The attorney general’s revelations led to parish officials hiring former U.S. Attorney Donald Washington to conduct an investigation into Errol Romero and the role his son has played in parish government. Washington turned his report over to the Parish Council in early October.

It detailed a number of findings, among them:

  • Errol Romero’s complaint against Haney and his office contained statements later proved to be false.
  • The parish employees who signed the affidavits in Romero’s complaint “were probably misled by licensed attorneys into signing false or misleading statements.”
  • Errol Romero, who signed the complaint, did not write the document that was heavy on legal language.

“The complaint filed by parish President Romero could not have been prepared by Parish President Romero as he does not appear to have the skills or capacity to create such a document,” Washington wrote.

Washington, who was U.S. attorney for the Western District of Louisiana from 2001-11, concluded that Shane Romero and another New Iberia attorney, Michael Moity, composed the complaint.

The main players in the investigation — both Romeros, Moity and Errol Romero’s longtime assistant Kelly Ball — did not sit for an interview with Washington.

But Washington wrote that he was able to learn something about Errol Romero from a videotaped deposition that Romero gave in a case involving parish government.

Viewing the video, Washington concluded, “The parish president appears to have a significant, bona fide memory deficit as he was unable to recall a number of issues that are relevant to this investigation.”

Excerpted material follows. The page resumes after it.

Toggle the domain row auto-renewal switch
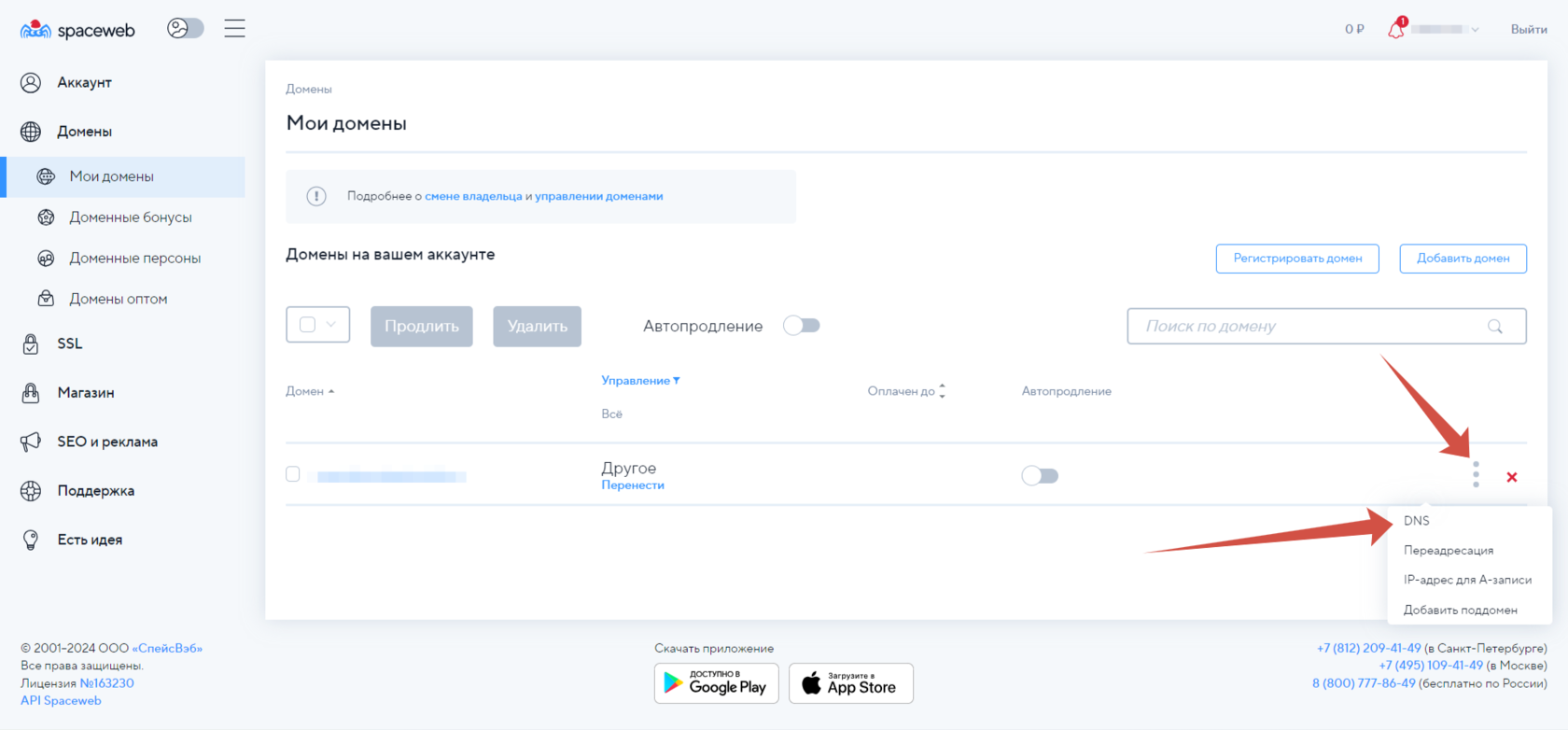The image size is (1568, 730). pos(1040,476)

Washington did not return calls left at his office and cell phone Friday seeking comment.

The lawsuit

On Oct. 10, Lafayette attorney Gary McGoffin filed a lawsuit against Shane Romero seeking to ban the attorney from non-public areas of the Iberia Parish courthouse and from interacting with parish employees.

McGoffin said last week the District Attorney’s Office was paying the legal expenses for the lawsuit, which the council approved filing in June.

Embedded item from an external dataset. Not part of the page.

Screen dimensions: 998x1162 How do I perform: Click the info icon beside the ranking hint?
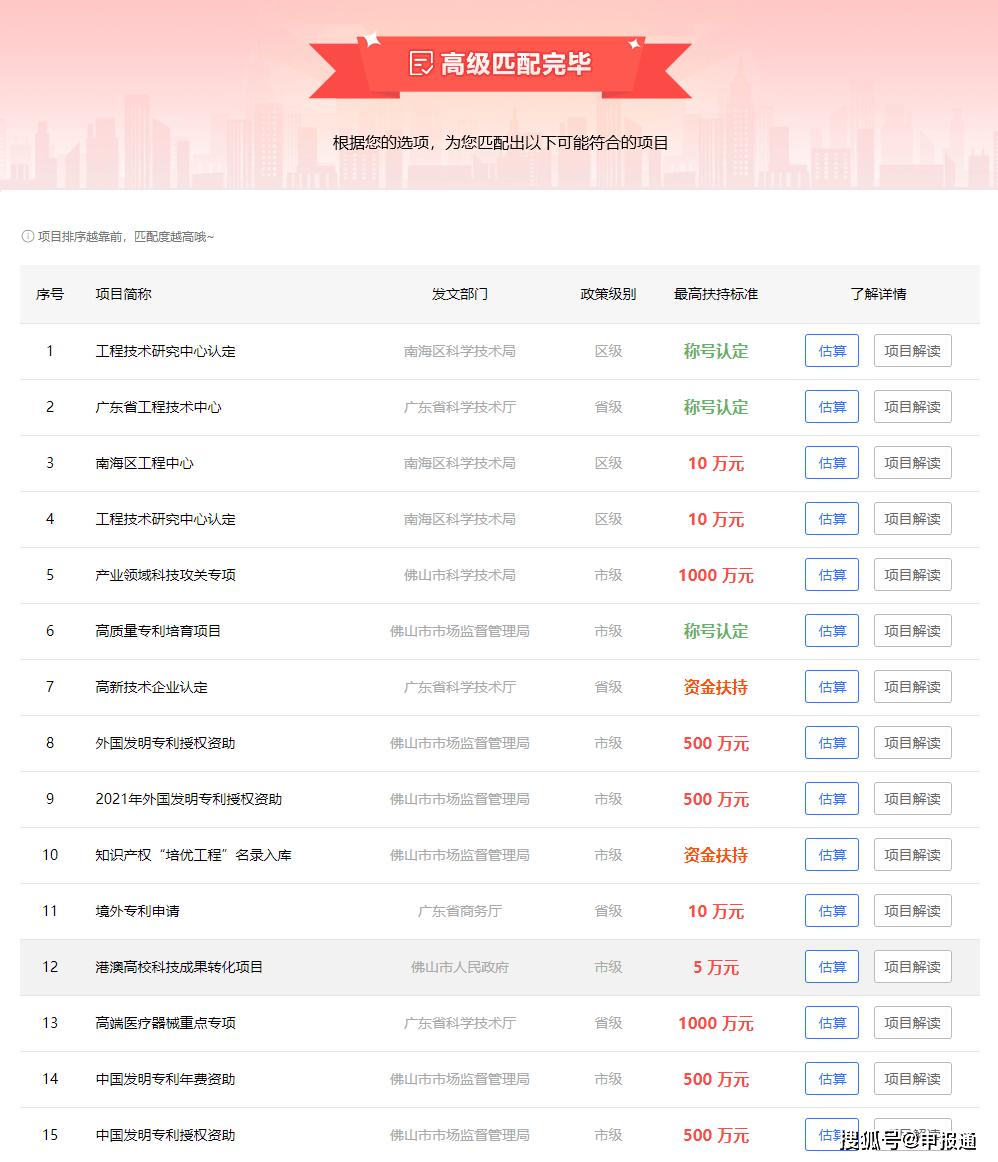[x=28, y=237]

Referencing Washington’s report, the lawsuit contends Errol Romero relies heavily on his son to run the parish.

“Evidence points strongly toward Mr. Shane Romero’s early involvement in assisting the parish president in making decisions about parish government business,” McGoffin wrote in the suit.

The suit also points to an April press conference at the courthouse, which was to address the Parish Council investigating Errol Romero. According to the lawsuit and Washington’s report, Shane Romero had Assistant District Attorney Robert Odinet and Iberia Parish Councilman Troy Comeaux removed from the meeting.

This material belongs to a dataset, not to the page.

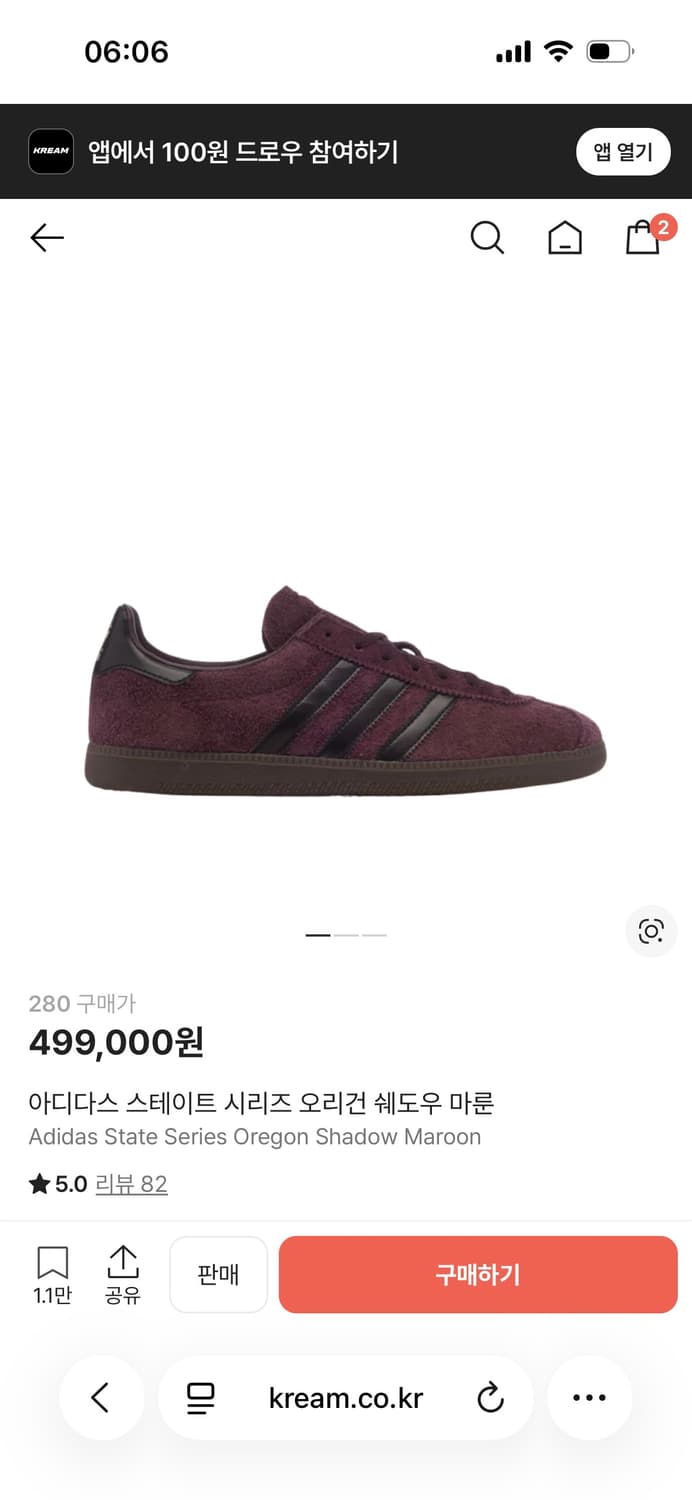Open the search magnifier icon
This screenshot has width=692, height=1500.
coord(487,237)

“Shane Romero has essentially usurped the office of the parish president in an effort to impose his will on each of the branches of parish government … through no semblance of lawful democratic process,” the lawsuit states.

Shane Romero questioned whether the timing of the lawsuit and the release of Washington’s report was politically motivated: Both came to light less than 30 days before the Nov. 4 election of New Iberia city judge, for which he is a candidate.

“The Washington investigation began in May 2012 and it’s coming out now?” Romero said.